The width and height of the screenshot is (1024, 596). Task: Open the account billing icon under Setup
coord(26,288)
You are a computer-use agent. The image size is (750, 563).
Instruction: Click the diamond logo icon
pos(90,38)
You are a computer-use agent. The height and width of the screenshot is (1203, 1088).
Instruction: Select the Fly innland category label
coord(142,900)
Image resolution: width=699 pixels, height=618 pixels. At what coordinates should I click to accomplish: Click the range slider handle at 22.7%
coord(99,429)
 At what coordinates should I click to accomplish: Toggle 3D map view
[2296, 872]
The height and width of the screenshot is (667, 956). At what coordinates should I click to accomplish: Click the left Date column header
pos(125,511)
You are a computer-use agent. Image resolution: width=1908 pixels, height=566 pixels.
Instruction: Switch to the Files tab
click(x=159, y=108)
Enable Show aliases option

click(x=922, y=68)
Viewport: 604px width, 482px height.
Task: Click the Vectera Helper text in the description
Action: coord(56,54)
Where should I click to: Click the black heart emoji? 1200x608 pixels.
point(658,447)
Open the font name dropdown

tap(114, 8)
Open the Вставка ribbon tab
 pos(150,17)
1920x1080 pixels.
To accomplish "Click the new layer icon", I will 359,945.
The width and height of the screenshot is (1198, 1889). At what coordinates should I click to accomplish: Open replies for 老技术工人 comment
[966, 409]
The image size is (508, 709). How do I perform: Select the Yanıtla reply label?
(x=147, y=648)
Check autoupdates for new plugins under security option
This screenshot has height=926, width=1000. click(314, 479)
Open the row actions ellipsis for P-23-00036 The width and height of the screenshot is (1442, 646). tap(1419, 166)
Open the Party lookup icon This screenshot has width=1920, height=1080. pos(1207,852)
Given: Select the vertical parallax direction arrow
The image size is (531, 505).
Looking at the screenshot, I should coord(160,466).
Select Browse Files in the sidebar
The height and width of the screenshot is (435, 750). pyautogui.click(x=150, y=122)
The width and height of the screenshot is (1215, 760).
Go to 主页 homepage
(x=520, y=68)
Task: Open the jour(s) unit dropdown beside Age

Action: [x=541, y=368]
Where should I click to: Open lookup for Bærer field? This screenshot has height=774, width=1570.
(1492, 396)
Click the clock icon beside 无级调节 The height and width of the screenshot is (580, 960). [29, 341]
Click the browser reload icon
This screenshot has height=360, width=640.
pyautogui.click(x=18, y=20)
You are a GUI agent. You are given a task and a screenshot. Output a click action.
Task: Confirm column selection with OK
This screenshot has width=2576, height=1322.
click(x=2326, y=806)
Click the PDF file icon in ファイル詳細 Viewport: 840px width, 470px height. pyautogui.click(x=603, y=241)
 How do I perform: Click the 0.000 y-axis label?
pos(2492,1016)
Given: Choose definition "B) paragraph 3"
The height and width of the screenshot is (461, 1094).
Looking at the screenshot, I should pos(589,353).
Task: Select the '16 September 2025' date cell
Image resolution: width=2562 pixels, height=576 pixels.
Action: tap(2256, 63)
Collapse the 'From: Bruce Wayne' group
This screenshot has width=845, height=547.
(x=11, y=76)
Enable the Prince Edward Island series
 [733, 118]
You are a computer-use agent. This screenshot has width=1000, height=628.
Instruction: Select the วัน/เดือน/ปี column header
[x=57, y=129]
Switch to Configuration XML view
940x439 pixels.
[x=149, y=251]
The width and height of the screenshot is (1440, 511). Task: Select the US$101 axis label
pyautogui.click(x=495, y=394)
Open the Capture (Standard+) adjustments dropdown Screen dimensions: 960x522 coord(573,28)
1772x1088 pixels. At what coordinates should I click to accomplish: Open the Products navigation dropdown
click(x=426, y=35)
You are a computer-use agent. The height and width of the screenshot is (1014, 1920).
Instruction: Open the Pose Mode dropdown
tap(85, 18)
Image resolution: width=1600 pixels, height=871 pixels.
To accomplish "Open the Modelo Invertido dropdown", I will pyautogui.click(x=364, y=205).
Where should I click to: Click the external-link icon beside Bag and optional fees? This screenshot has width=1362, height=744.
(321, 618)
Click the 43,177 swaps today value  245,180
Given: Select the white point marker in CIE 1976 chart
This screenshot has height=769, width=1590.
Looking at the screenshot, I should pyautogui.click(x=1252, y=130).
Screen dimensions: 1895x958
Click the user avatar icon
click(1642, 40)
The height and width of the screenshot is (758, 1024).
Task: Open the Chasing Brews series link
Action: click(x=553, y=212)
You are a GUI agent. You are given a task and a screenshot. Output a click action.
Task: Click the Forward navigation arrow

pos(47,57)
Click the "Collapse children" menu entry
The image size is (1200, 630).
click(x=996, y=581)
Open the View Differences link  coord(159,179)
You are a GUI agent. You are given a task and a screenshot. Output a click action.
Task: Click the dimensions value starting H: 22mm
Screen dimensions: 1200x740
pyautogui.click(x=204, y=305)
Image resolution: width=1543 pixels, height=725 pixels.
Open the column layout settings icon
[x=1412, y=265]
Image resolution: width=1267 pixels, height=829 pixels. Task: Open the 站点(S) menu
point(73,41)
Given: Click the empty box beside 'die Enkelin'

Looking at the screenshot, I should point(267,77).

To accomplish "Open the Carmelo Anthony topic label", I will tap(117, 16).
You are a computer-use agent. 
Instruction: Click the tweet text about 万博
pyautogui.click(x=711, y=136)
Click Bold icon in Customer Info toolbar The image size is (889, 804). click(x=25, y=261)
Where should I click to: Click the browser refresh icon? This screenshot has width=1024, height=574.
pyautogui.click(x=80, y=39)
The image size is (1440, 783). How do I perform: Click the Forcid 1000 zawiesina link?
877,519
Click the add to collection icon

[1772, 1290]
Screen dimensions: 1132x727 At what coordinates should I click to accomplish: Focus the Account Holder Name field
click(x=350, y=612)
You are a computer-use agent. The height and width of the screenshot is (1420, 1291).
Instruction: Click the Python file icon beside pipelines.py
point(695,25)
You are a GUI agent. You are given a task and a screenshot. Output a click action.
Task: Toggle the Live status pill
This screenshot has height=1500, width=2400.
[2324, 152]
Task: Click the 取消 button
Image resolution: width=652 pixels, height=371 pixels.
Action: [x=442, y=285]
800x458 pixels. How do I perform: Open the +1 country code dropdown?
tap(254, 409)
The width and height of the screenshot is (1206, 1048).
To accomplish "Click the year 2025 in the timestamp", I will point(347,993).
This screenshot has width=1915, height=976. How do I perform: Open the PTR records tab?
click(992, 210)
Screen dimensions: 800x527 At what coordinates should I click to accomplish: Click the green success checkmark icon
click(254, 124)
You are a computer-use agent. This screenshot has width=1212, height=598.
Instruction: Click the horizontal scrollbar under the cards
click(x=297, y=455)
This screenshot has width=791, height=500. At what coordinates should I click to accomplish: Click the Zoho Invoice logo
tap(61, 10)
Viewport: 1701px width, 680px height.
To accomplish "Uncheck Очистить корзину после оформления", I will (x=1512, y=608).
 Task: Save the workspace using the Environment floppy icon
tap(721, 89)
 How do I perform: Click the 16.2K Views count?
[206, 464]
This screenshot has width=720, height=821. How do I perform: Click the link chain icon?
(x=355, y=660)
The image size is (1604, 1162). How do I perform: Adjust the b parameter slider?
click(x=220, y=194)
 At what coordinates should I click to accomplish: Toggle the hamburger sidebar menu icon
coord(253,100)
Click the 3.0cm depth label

WORK TO COMPLETE: Collect every line of the records above that contains the word "Switch" and copy each one as it appears.

EXERCISE SOLUTION:
Instruction: Switch to the Files tab
Switch to Configuration XML view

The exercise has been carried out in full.